(What to produce): Reproduce every item below, replacing each occurrence of "dropdown" with "drop-down" and leaving all other text unchanged.

(Record set):
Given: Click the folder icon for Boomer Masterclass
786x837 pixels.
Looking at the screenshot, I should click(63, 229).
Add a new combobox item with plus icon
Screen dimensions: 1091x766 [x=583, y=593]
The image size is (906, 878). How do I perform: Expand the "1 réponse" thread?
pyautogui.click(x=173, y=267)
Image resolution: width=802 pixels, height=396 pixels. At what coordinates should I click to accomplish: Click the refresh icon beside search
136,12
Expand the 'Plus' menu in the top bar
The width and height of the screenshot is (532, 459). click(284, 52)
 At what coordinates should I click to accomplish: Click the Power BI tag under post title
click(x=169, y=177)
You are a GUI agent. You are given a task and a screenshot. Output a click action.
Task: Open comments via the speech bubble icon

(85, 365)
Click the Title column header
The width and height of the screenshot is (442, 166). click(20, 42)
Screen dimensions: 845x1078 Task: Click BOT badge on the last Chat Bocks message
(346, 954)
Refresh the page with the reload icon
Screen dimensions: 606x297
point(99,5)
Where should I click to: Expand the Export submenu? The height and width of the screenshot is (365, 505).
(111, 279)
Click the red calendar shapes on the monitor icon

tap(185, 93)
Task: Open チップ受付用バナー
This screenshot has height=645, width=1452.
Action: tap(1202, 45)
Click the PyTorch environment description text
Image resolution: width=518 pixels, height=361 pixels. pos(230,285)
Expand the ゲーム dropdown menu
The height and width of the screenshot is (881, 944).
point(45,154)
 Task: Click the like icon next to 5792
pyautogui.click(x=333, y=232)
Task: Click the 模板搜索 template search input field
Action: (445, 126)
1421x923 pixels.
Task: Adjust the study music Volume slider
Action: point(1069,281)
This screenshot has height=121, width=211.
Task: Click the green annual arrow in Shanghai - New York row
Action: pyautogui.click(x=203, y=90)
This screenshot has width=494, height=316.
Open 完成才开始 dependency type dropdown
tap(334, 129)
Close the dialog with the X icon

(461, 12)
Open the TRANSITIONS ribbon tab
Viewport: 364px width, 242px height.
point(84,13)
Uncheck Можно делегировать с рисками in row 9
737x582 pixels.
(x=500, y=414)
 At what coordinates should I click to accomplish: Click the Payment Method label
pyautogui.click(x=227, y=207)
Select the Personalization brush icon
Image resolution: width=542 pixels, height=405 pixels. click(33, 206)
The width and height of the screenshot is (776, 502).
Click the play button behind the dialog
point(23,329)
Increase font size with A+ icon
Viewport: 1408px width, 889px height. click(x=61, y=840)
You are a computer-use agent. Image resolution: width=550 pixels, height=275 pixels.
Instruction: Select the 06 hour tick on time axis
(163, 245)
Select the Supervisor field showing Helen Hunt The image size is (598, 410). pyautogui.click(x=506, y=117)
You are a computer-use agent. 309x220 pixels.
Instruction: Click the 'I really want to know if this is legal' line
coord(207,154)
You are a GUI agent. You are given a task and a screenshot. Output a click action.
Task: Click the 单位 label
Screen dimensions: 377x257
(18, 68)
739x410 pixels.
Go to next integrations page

(Solution to the exercise):
Given: Click the folder icon for Boomer Masterclass
786x837 pixels.
Looking at the screenshot, I should click(63, 229).
Add a new combobox item with plus icon
Screen dimensions: 1091x766 [x=583, y=593]
The image size is (906, 878). How do I perform: Expand the "1 réponse" thread?
pyautogui.click(x=173, y=267)
Image resolution: width=802 pixels, height=396 pixels. At what coordinates should I click to accomplish: Click the refresh icon beside search
136,12
Expand the 'Plus' menu in the top bar
The width and height of the screenshot is (532, 459). click(284, 52)
 At what coordinates should I click to accomplish: Click the Power BI tag under post title
click(x=169, y=177)
You are a GUI agent. You are given a task and a screenshot. Output a click action.
Task: Open comments via the speech bubble icon

(85, 365)
Click the Title column header
The width and height of the screenshot is (442, 166). click(20, 42)
Screen dimensions: 845x1078 Task: Click BOT badge on the last Chat Bocks message
(346, 954)
Refresh the page with the reload icon
Screen dimensions: 606x297
point(99,5)
Where should I click to: Expand the Export submenu? The height and width of the screenshot is (365, 505).
(111, 279)
Click the red calendar shapes on the monitor icon

tap(185, 93)
Task: Open チップ受付用バナー
This screenshot has height=645, width=1452.
Action: tap(1202, 45)
Click the PyTorch environment description text
Image resolution: width=518 pixels, height=361 pixels. pos(230,285)
Expand the ゲーム drop-down menu
The height and width of the screenshot is (881, 944).
point(45,154)
 Task: Click the like icon next to 5792
pyautogui.click(x=333, y=232)
Task: Click the 模板搜索 template search input field
Action: (445, 126)
1421x923 pixels.
Task: Adjust the study music Volume slider
Action: point(1069,281)
This screenshot has height=121, width=211.
Task: Click the green annual arrow in Shanghai - New York row
Action: pyautogui.click(x=203, y=90)
This screenshot has width=494, height=316.
Open 完成才开始 dependency type drop-down
tap(334, 129)
Close the dialog with the X icon

(461, 12)
Open the TRANSITIONS ribbon tab
Viewport: 364px width, 242px height.
point(84,13)
Uncheck Можно делегировать с рисками in row 9
737x582 pixels.
(x=500, y=414)
 At what coordinates should I click to accomplish: Click the Payment Method label
pyautogui.click(x=227, y=207)
Select the Personalization brush icon
Image resolution: width=542 pixels, height=405 pixels. click(33, 206)
The width and height of the screenshot is (776, 502).
Click the play button behind the dialog
point(23,329)
Increase font size with A+ icon
Viewport: 1408px width, 889px height. click(x=61, y=840)
You are a computer-use agent. Image resolution: width=550 pixels, height=275 pixels.
Instruction: Select the 06 hour tick on time axis
(163, 245)
Select the Supervisor field showing Helen Hunt The image size is (598, 410). pyautogui.click(x=506, y=117)
You are a computer-use agent. 309x220 pixels.
Instruction: Click the 'I really want to know if this is legal' line
coord(207,154)
You are a GUI agent. You are given a task and a screenshot. Output a click action.
Task: Click the 单位 label
Screen dimensions: 377x257
(18, 68)
739x410 pixels.
Go to next integrations page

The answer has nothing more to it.